**Work instruction**
Type out all the data below, word for word.
* * * * *
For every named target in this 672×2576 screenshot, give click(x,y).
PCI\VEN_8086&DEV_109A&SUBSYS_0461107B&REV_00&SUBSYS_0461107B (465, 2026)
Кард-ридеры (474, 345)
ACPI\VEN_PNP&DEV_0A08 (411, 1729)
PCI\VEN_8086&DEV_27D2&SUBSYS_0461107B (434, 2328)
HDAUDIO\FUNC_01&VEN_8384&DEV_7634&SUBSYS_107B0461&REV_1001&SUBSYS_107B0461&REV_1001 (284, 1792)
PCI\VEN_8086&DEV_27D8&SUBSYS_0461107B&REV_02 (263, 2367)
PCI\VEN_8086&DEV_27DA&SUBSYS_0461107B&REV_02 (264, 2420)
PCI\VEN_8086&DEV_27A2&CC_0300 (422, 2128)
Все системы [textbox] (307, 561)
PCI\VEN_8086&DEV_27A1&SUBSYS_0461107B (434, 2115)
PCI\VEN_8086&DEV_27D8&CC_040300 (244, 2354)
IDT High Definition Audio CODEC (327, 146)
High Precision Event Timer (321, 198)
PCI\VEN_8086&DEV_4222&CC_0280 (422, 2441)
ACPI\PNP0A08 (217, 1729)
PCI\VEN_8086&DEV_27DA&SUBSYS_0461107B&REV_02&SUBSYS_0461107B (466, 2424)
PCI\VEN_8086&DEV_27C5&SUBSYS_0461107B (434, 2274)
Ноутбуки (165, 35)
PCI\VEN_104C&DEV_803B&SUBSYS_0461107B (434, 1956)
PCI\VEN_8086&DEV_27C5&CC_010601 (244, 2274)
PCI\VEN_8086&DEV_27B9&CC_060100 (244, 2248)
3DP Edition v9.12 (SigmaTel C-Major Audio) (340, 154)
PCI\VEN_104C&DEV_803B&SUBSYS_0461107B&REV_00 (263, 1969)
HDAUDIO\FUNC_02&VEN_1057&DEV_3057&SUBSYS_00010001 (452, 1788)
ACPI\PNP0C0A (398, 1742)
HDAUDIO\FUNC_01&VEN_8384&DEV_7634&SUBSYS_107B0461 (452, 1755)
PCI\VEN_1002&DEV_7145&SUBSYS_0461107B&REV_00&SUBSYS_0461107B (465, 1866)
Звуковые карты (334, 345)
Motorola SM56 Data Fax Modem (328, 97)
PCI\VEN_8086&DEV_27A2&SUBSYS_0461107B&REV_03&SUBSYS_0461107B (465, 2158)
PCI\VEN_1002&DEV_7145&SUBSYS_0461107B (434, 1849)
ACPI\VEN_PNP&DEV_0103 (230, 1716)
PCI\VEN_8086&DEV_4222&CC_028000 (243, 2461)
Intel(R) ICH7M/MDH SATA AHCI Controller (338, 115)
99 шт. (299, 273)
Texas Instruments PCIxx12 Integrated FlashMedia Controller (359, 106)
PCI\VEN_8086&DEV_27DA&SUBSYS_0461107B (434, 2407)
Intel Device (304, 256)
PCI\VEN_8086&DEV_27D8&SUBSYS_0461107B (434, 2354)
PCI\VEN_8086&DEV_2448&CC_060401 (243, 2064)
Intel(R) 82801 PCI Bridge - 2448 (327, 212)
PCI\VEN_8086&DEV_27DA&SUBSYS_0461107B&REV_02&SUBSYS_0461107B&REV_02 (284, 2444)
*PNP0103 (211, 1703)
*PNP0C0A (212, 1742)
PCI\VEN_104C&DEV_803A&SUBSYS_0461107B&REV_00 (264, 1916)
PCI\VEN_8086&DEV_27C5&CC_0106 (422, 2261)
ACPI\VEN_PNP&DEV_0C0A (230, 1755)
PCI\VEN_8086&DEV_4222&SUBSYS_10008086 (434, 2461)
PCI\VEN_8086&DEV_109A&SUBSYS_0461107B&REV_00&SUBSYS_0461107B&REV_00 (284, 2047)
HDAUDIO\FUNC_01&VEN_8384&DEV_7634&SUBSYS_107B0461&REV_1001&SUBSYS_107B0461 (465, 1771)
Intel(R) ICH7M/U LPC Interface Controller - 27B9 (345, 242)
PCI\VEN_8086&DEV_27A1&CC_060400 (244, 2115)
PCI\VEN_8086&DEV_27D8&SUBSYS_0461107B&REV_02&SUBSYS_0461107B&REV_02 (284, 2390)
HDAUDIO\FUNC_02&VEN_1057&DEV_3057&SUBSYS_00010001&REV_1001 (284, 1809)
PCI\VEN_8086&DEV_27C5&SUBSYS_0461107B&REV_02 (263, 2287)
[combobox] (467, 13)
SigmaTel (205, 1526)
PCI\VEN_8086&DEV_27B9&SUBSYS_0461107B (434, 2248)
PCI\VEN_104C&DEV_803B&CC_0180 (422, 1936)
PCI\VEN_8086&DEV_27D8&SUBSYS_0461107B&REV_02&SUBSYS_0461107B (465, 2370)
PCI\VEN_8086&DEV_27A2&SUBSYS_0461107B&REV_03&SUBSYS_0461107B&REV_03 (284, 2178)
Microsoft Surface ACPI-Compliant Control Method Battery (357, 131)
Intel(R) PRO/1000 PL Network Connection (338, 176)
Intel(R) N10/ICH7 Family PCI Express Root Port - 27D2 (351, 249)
* * * * *
**Output of the exercise**
For every named target in this 672×2576 screenshot, give click(x,y).
PCI\VEN_8086&DEV_109A&SUBSYS_0461107B&REV_00&SUBSYS_0461107B (465, 2026)
Кард-ридеры (474, 345)
ACPI\VEN_PNP&DEV_0A08 (411, 1729)
PCI\VEN_8086&DEV_27D2&SUBSYS_0461107B (434, 2328)
HDAUDIO\FUNC_01&VEN_8384&DEV_7634&SUBSYS_107B0461&REV_1001&SUBSYS_107B0461&REV_1001 (284, 1792)
PCI\VEN_8086&DEV_27D8&SUBSYS_0461107B&REV_02 (263, 2367)
PCI\VEN_8086&DEV_27DA&SUBSYS_0461107B&REV_02 (264, 2420)
PCI\VEN_8086&DEV_27A2&CC_0300 (422, 2128)
Все системы [textbox] (307, 561)
PCI\VEN_8086&DEV_27A1&SUBSYS_0461107B (434, 2115)
PCI\VEN_8086&DEV_27D8&CC_040300 (244, 2354)
IDT High Definition Audio CODEC (327, 146)
High Precision Event Timer (321, 198)
PCI\VEN_8086&DEV_4222&CC_0280 (422, 2441)
ACPI\PNP0A08 (217, 1729)
PCI\VEN_8086&DEV_27DA&SUBSYS_0461107B&REV_02&SUBSYS_0461107B (466, 2424)
PCI\VEN_8086&DEV_27C5&SUBSYS_0461107B (434, 2274)
Ноутбуки (165, 35)
PCI\VEN_104C&DEV_803B&SUBSYS_0461107B (434, 1956)
PCI\VEN_8086&DEV_27C5&CC_010601 (244, 2274)
PCI\VEN_8086&DEV_27B9&CC_060100 (244, 2248)
3DP Edition v9.12 (SigmaTel C-Major Audio) (340, 154)
PCI\VEN_104C&DEV_803B&SUBSYS_0461107B&REV_00 (263, 1969)
HDAUDIO\FUNC_02&VEN_1057&DEV_3057&SUBSYS_00010001 (452, 1788)
ACPI\PNP0C0A (398, 1742)
HDAUDIO\FUNC_01&VEN_8384&DEV_7634&SUBSYS_107B0461 (452, 1755)
PCI\VEN_1002&DEV_7145&SUBSYS_0461107B&REV_00&SUBSYS_0461107B (465, 1866)
Звуковые карты (334, 345)
Motorola SM56 Data Fax Modem (328, 97)
PCI\VEN_8086&DEV_27A2&SUBSYS_0461107B&REV_03&SUBSYS_0461107B (465, 2158)
PCI\VEN_1002&DEV_7145&SUBSYS_0461107B (434, 1849)
ACPI\VEN_PNP&DEV_0103 (230, 1716)
PCI\VEN_8086&DEV_4222&CC_028000 (243, 2461)
Intel(R) ICH7M/MDH SATA AHCI Controller (338, 115)
99 шт. (299, 273)
Texas Instruments PCIxx12 Integrated FlashMedia Controller (359, 106)
PCI\VEN_8086&DEV_27DA&SUBSYS_0461107B (434, 2407)
Intel Device (304, 256)
PCI\VEN_8086&DEV_27D8&SUBSYS_0461107B (434, 2354)
PCI\VEN_8086&DEV_2448&CC_060401 (243, 2064)
Intel(R) 82801 PCI Bridge - 2448 (327, 212)
PCI\VEN_8086&DEV_27DA&SUBSYS_0461107B&REV_02&SUBSYS_0461107B&REV_02 (284, 2444)
*PNP0103 (211, 1703)
*PNP0C0A (212, 1742)
PCI\VEN_104C&DEV_803A&SUBSYS_0461107B&REV_00 (264, 1916)
PCI\VEN_8086&DEV_27C5&CC_0106 (422, 2261)
ACPI\VEN_PNP&DEV_0C0A (230, 1755)
PCI\VEN_8086&DEV_4222&SUBSYS_10008086 (434, 2461)
PCI\VEN_8086&DEV_109A&SUBSYS_0461107B&REV_00&SUBSYS_0461107B&REV_00 (284, 2047)
HDAUDIO\FUNC_01&VEN_8384&DEV_7634&SUBSYS_107B0461&REV_1001&SUBSYS_107B0461 (465, 1771)
Intel(R) ICH7M/U LPC Interface Controller - 27B9 (345, 242)
PCI\VEN_8086&DEV_27A1&CC_060400 (244, 2115)
PCI\VEN_8086&DEV_27D8&SUBSYS_0461107B&REV_02&SUBSYS_0461107B&REV_02 (284, 2390)
HDAUDIO\FUNC_02&VEN_1057&DEV_3057&SUBSYS_00010001&REV_1001 (284, 1809)
PCI\VEN_8086&DEV_27C5&SUBSYS_0461107B&REV_02 (263, 2287)
[combobox] (467, 13)
SigmaTel (205, 1526)
PCI\VEN_8086&DEV_27B9&SUBSYS_0461107B (434, 2248)
PCI\VEN_104C&DEV_803B&CC_0180 (422, 1936)
PCI\VEN_8086&DEV_27D8&SUBSYS_0461107B&REV_02&SUBSYS_0461107B (465, 2370)
PCI\VEN_8086&DEV_27A2&SUBSYS_0461107B&REV_03&SUBSYS_0461107B&REV_03 (284, 2178)
Microsoft Surface ACPI-Compliant Control Method Battery (357, 131)
Intel(R) PRO/1000 PL Network Connection (338, 176)
Intel(R) N10/ICH7 Family PCI Express Root Port - 27D2 (351, 249)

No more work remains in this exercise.